## [DATASET RECORDS]
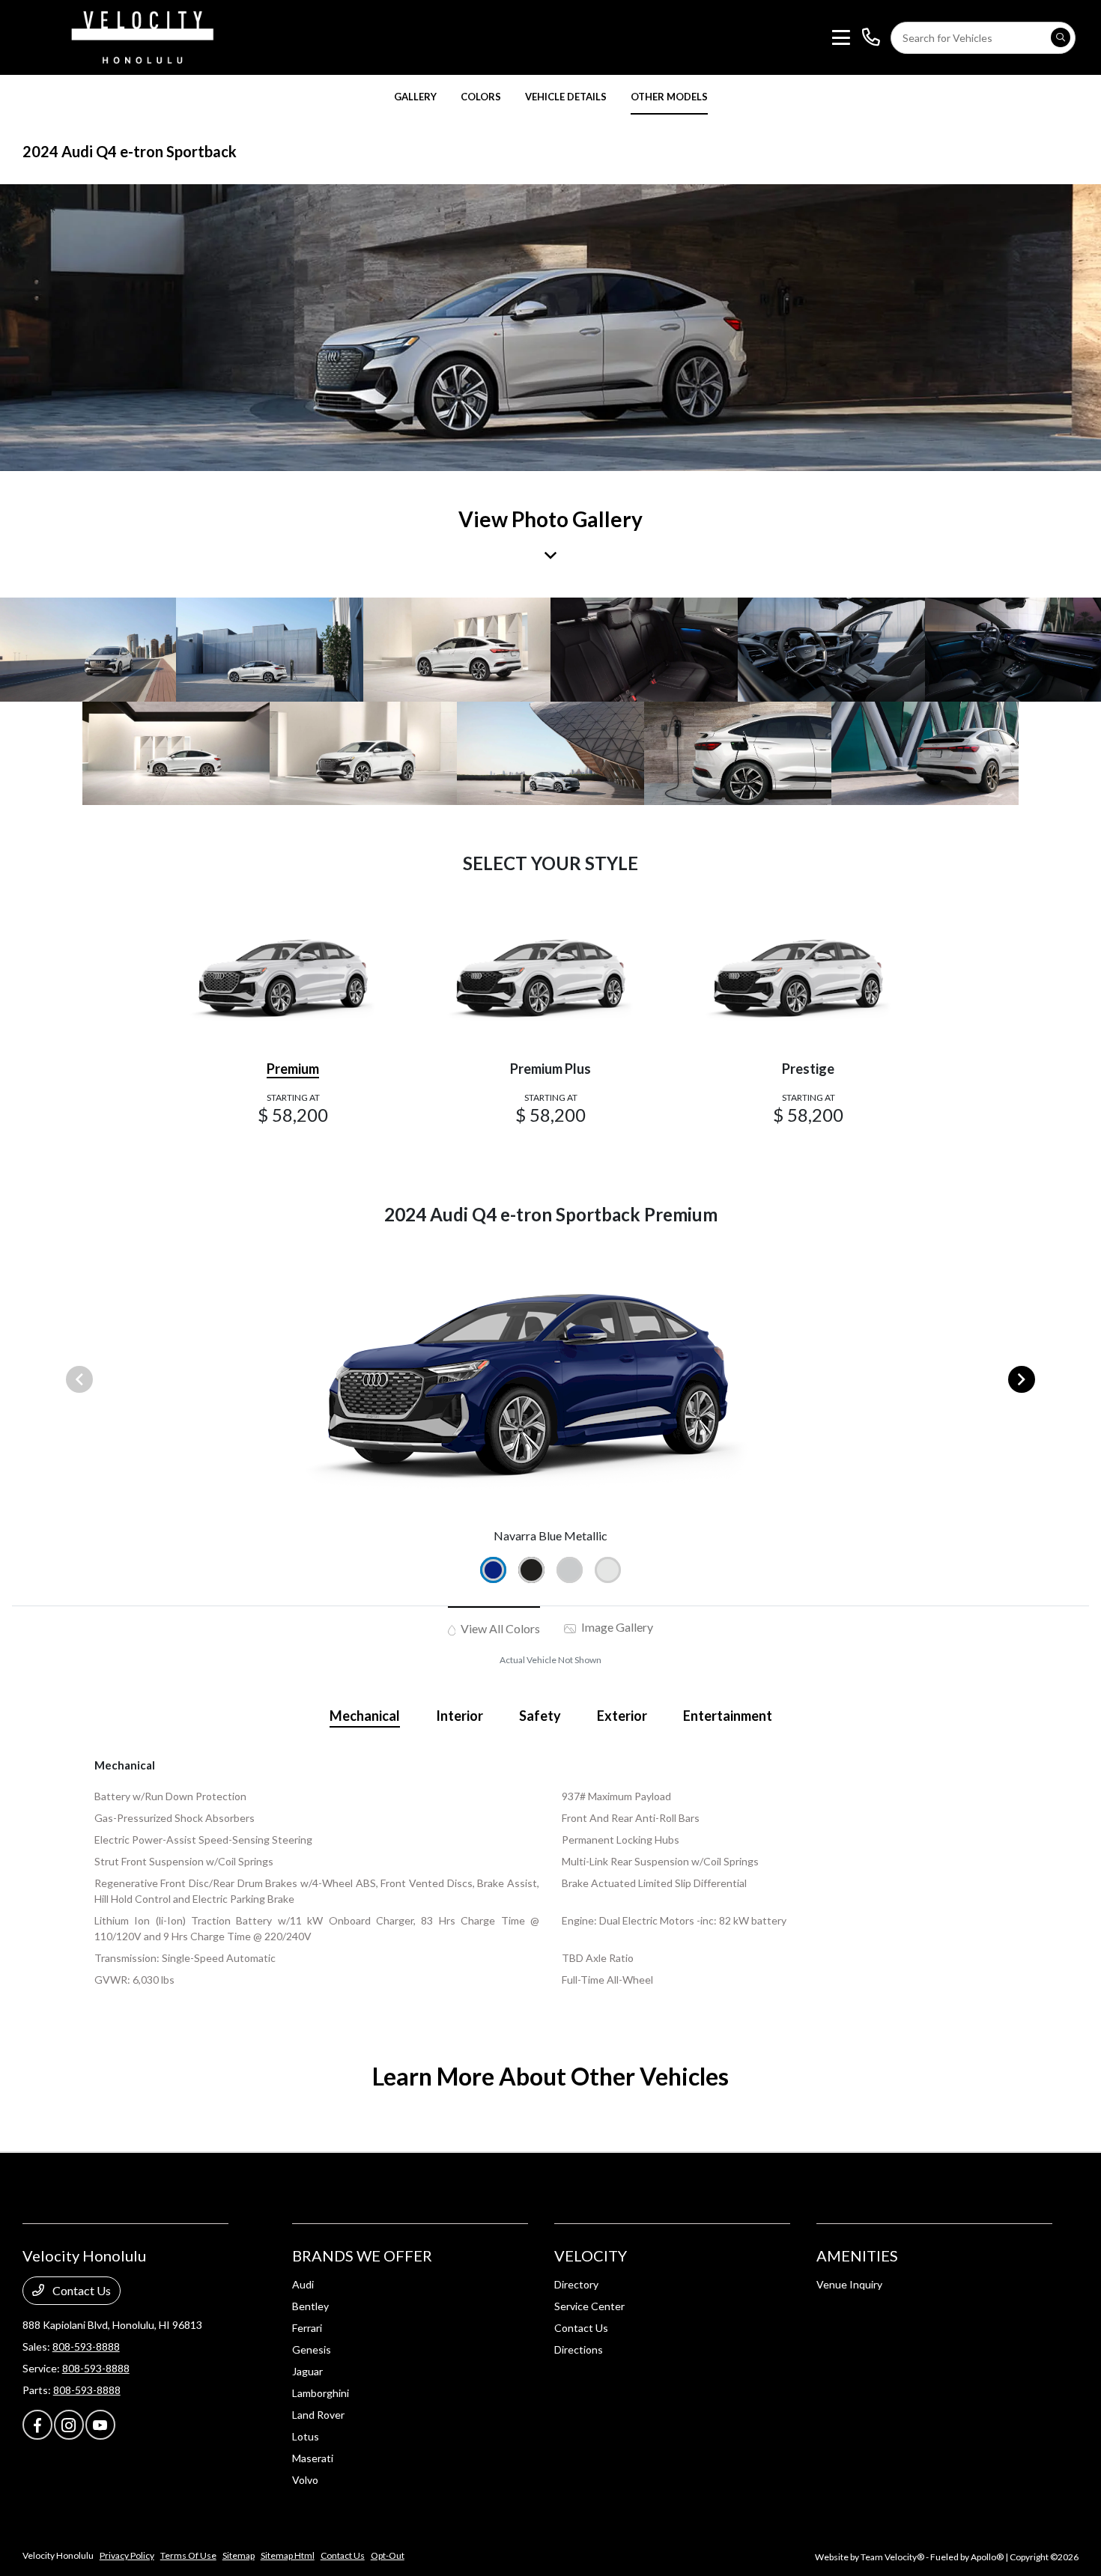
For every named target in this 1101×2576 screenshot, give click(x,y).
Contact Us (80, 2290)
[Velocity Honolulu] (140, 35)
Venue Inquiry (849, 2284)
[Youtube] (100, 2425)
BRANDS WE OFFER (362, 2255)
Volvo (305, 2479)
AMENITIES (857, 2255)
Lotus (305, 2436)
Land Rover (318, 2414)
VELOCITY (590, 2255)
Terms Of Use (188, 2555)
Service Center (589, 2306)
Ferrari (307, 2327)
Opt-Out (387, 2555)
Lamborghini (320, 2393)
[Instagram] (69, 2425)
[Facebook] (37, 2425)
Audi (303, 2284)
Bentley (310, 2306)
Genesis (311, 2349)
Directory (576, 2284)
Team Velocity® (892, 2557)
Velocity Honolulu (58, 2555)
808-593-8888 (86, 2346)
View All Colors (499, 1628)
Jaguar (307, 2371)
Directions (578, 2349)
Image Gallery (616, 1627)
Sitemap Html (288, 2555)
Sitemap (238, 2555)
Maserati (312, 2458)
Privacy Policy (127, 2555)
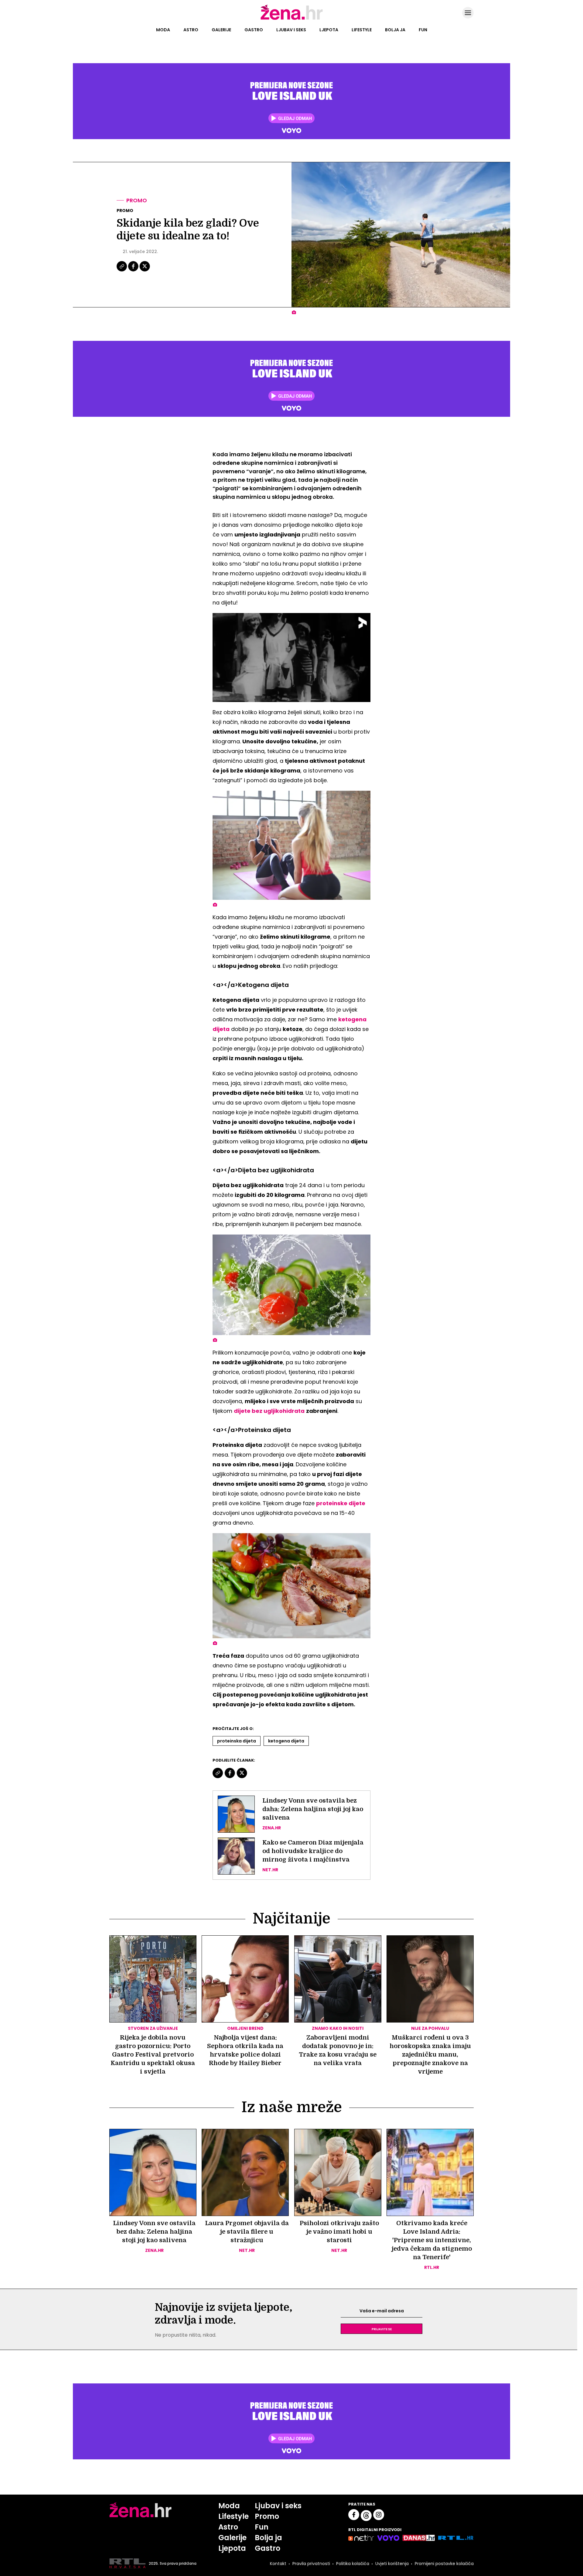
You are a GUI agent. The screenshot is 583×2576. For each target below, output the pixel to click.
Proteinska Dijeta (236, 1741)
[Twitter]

## [WORK ITEM]
Beginning with the line containing "Image Gallery (616, 1627)" and ending with the last line of the data above, repeat each line exactly. Include no pictures and no other lines.

## [REPLY]
Image Gallery (616, 1627)
Sitemap Html (288, 2555)
Sitemap (238, 2555)
Maserati (312, 2458)
Privacy Policy (127, 2555)
You are a GUI agent. The screenshot is 583×2576. For each target below, output the pixel to click.
Proteinska Dijeta (236, 1741)
[Twitter]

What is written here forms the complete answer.